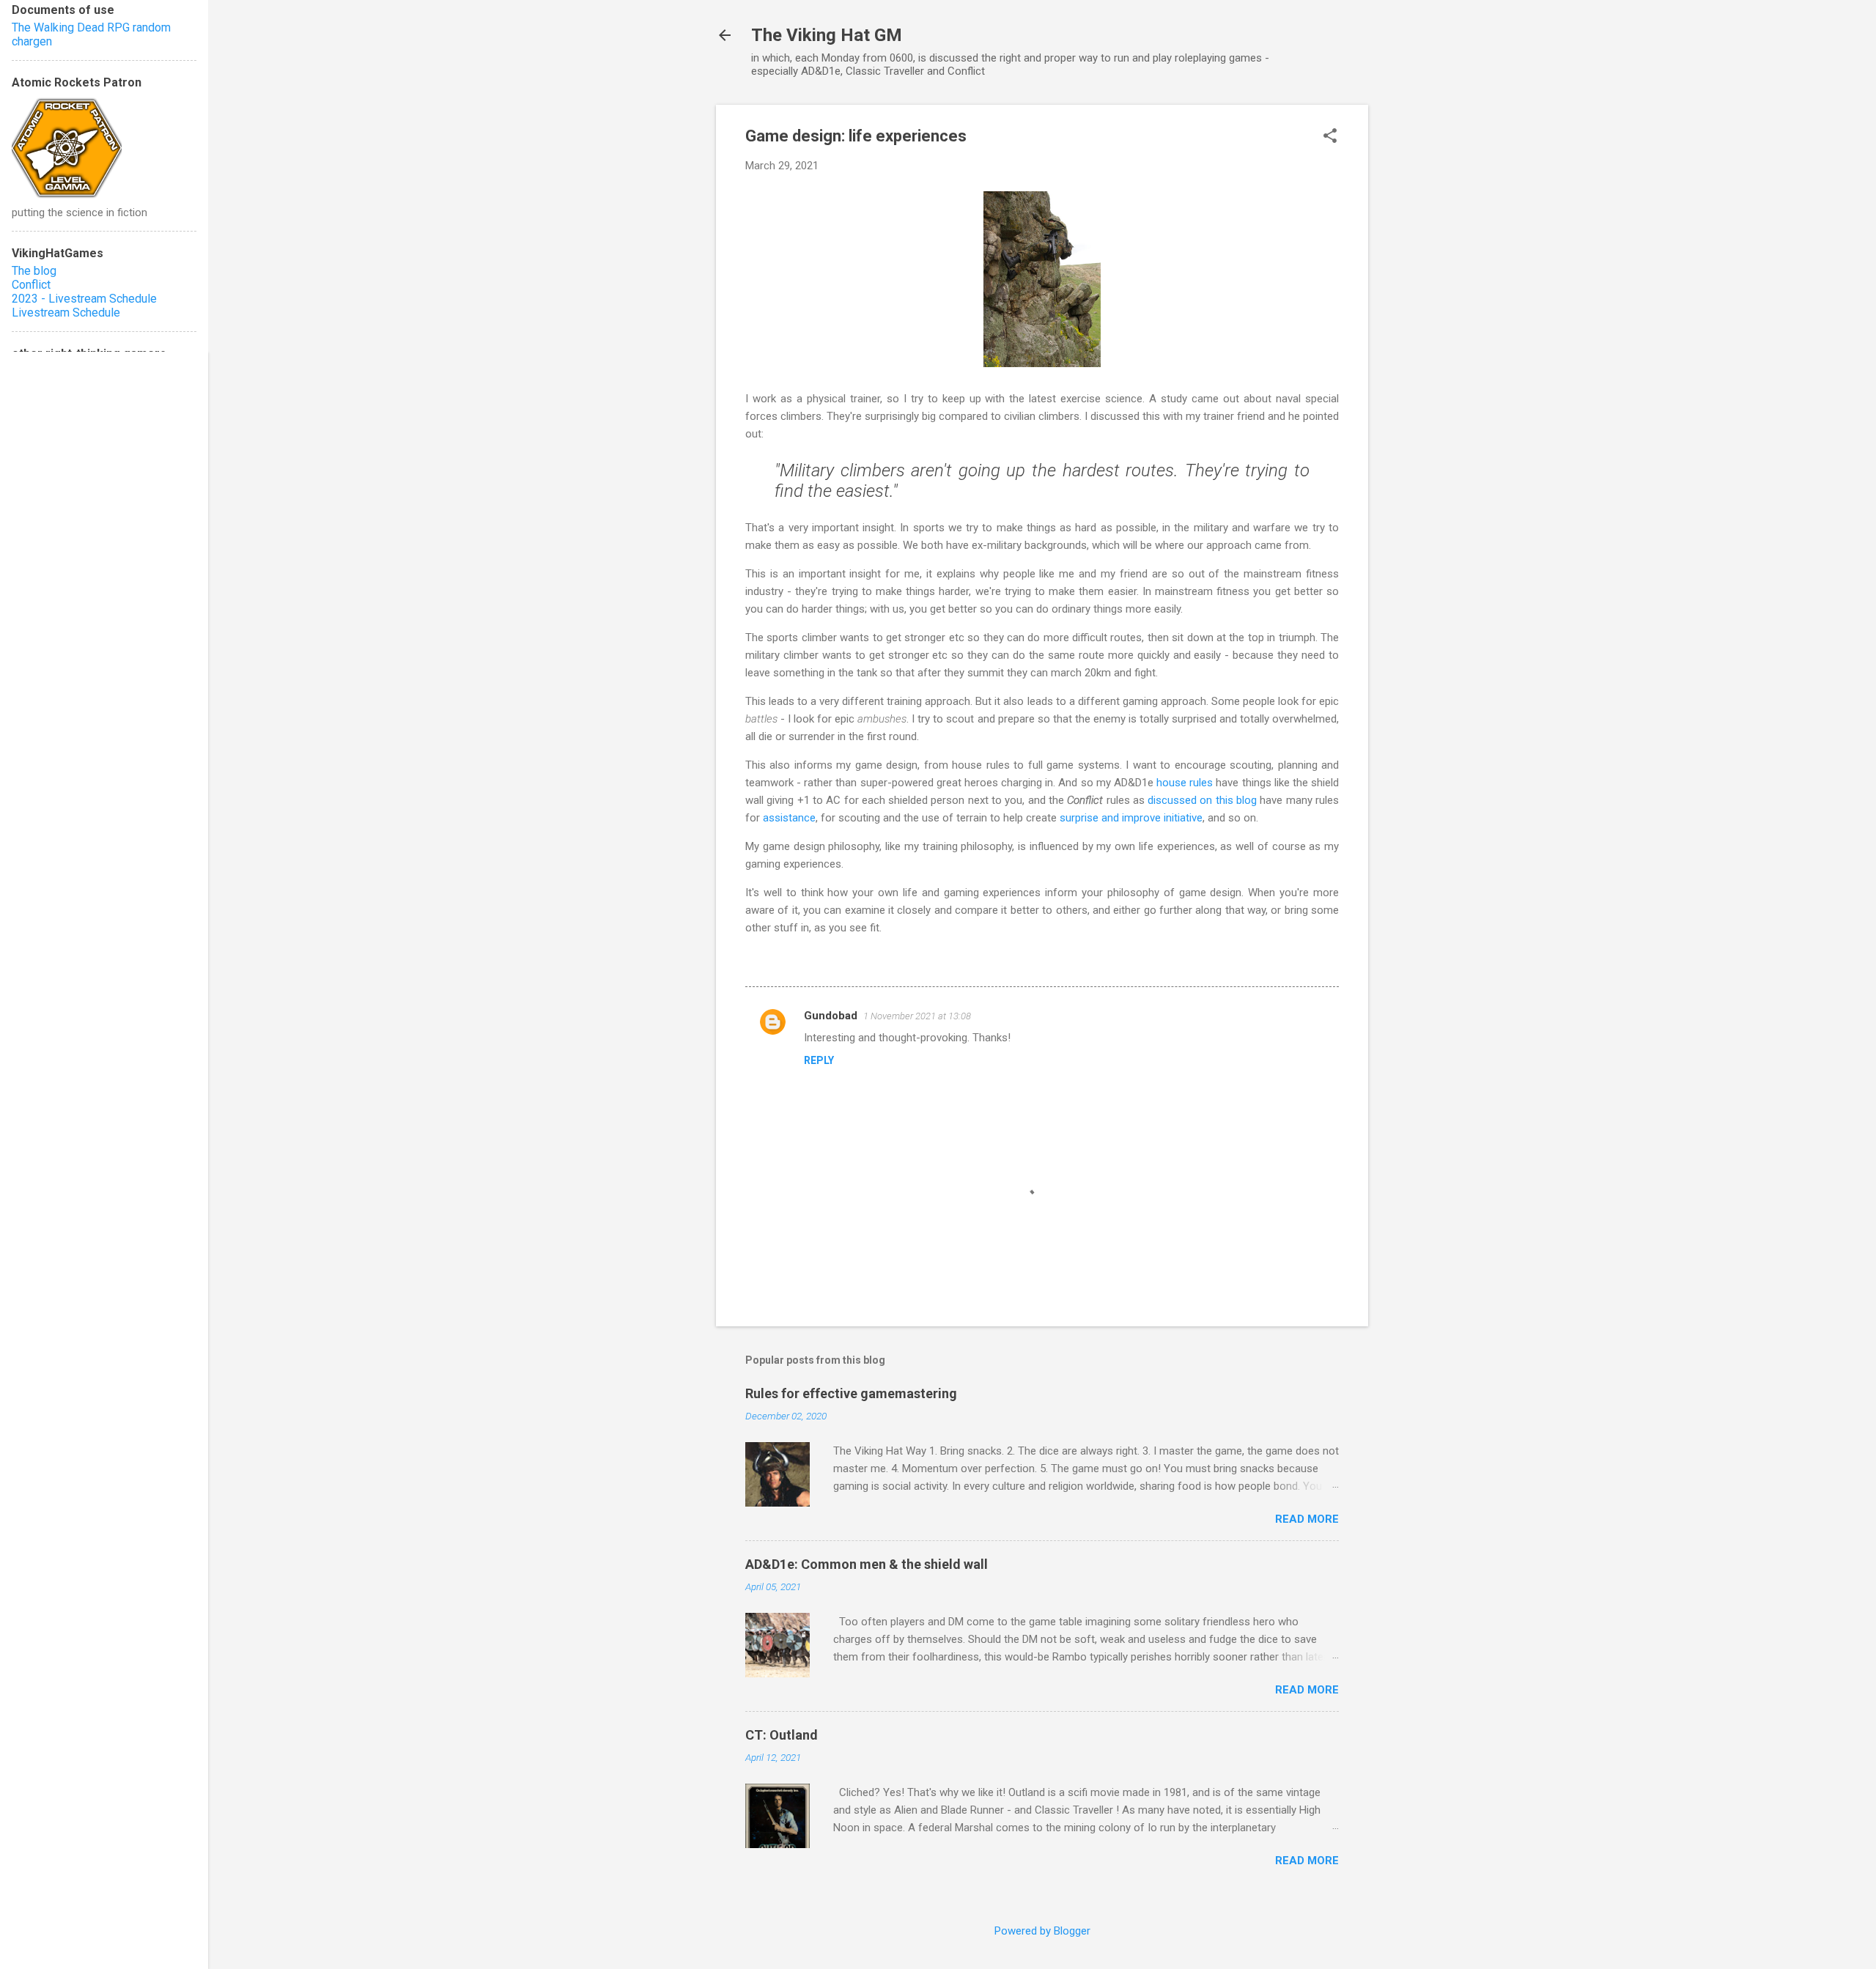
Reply (819, 1060)
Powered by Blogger (1042, 1930)
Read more (1307, 1519)
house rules (1184, 782)
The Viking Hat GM (826, 35)
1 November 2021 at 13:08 (917, 1016)
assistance (789, 817)
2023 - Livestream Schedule (84, 299)
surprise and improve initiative (1131, 817)
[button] (1330, 137)
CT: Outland (781, 1735)
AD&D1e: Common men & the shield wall (866, 1564)
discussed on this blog (1202, 800)
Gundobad (830, 1015)
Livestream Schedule (66, 312)
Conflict (31, 285)
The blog (34, 271)
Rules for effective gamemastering (851, 1393)
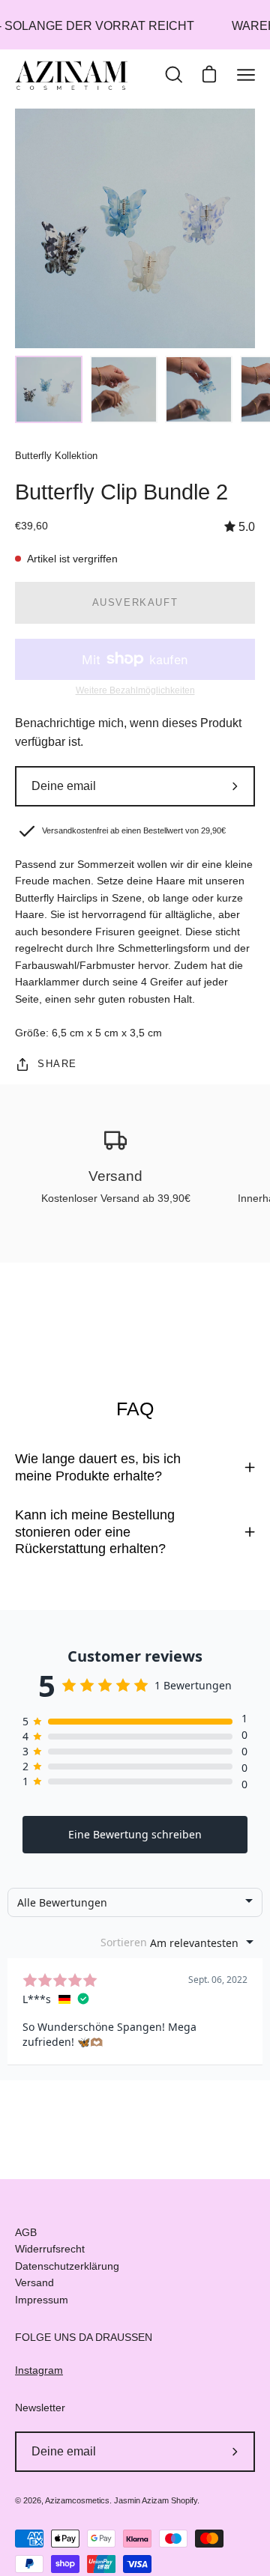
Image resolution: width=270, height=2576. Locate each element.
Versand (34, 2282)
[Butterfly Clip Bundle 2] (48, 389)
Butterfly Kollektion (56, 456)
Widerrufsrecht (50, 2249)
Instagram (39, 2370)
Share (57, 1063)
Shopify (184, 2500)
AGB (26, 2232)
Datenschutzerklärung (67, 2266)
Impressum (41, 2300)
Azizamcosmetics (77, 2500)
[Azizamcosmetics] (71, 75)
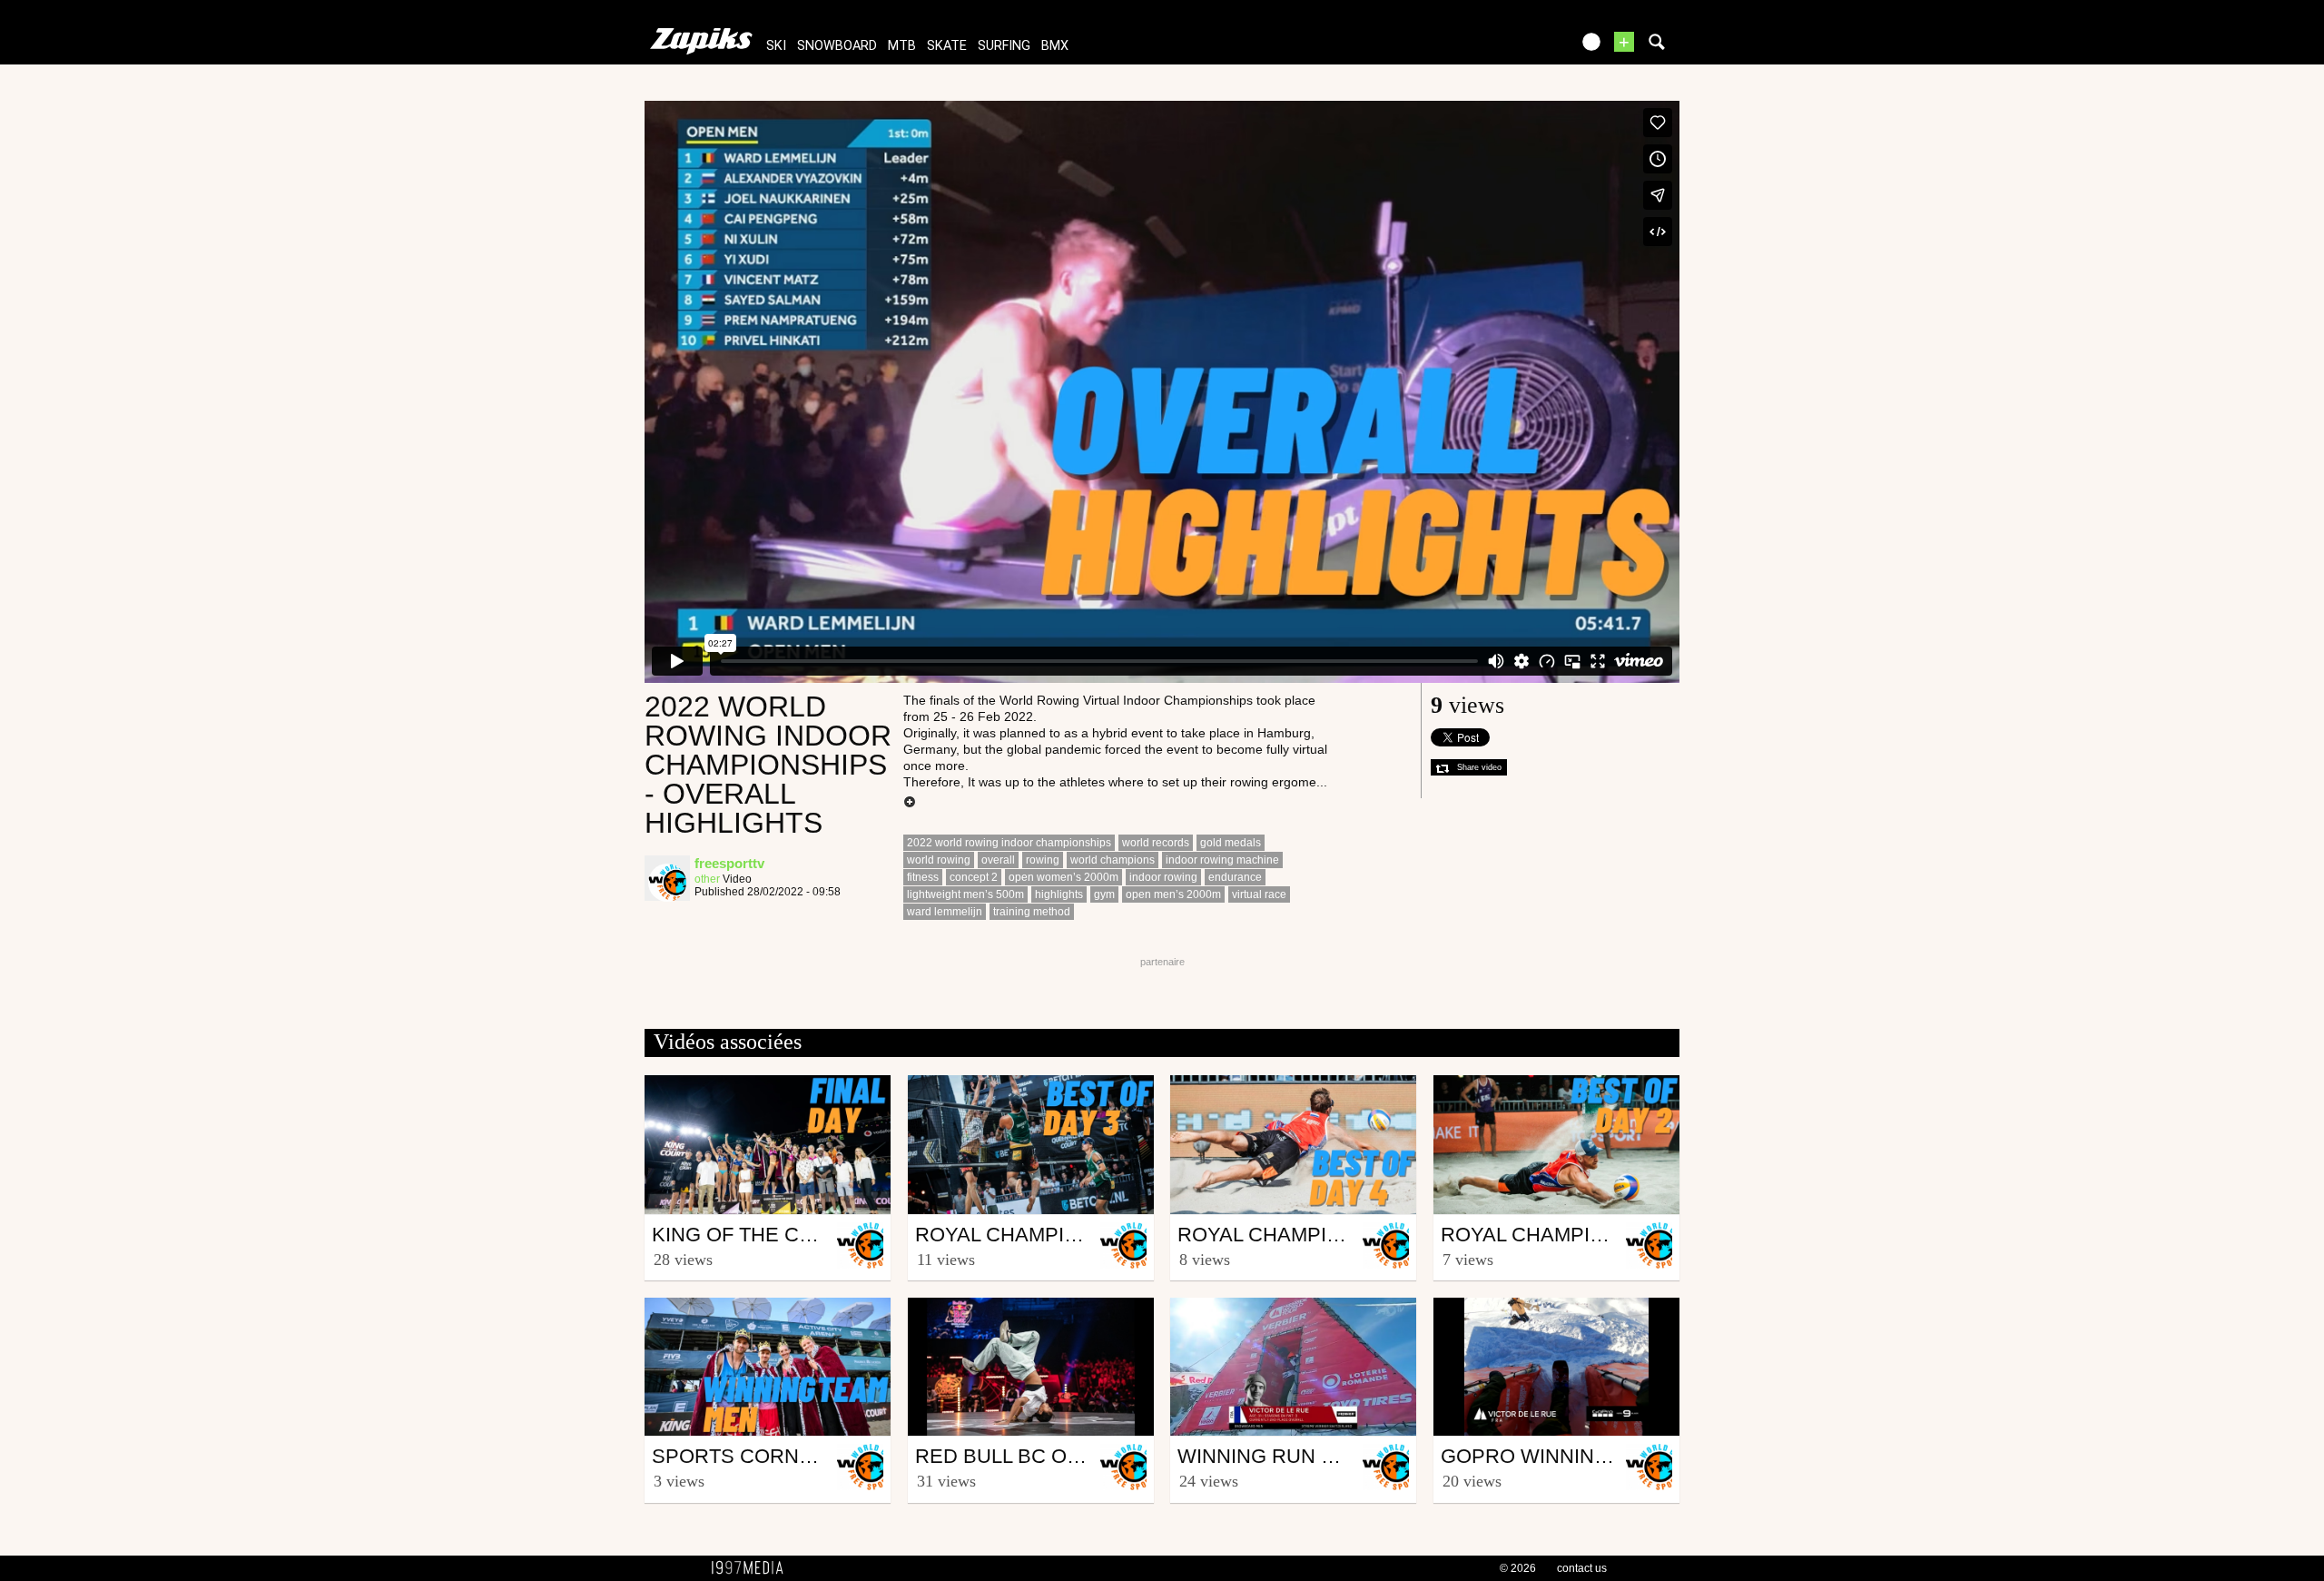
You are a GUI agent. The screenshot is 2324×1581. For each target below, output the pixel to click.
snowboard (837, 46)
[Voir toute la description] (909, 803)
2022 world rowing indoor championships (1009, 842)
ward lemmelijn (944, 911)
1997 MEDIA (752, 1568)
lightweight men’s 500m (965, 894)
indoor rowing (1163, 877)
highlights (1059, 894)
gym (1104, 894)
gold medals (1230, 842)
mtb (902, 46)
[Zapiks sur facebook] (1518, 48)
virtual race (1259, 894)
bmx (1054, 46)
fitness (923, 877)
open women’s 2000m (1063, 877)
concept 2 (974, 877)
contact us (1582, 1568)
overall (998, 860)
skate (947, 46)
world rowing (938, 860)
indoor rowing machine (1222, 860)
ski (776, 46)
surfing (1004, 46)
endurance (1235, 877)
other (707, 879)
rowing (1042, 860)
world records (1155, 842)
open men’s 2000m (1173, 894)
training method (1031, 911)
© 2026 (1518, 1568)
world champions (1112, 860)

★ ★ ★ ★ ★ ★ ★

WORK REQUIRED
Exactly the lines from the one with "gold medals (1230, 842)" through the end of the entries, both included, should be written out, and no others.

REPLY TO THE EXERCISE
gold medals (1230, 842)
mtb (902, 46)
[Zapiks sur facebook] (1518, 48)
virtual race (1259, 894)
bmx (1054, 46)
fitness (923, 877)
open women’s 2000m (1063, 877)
concept 2 (974, 877)
contact us (1582, 1568)
overall (998, 860)
skate (947, 46)
world rowing (938, 860)
indoor rowing machine (1222, 860)
ski (776, 46)
surfing (1004, 46)
endurance (1235, 877)
other (707, 879)
rowing (1042, 860)
world records (1155, 842)
open men’s 2000m (1173, 894)
training method (1031, 911)
© 2026 (1518, 1568)
world champions (1112, 860)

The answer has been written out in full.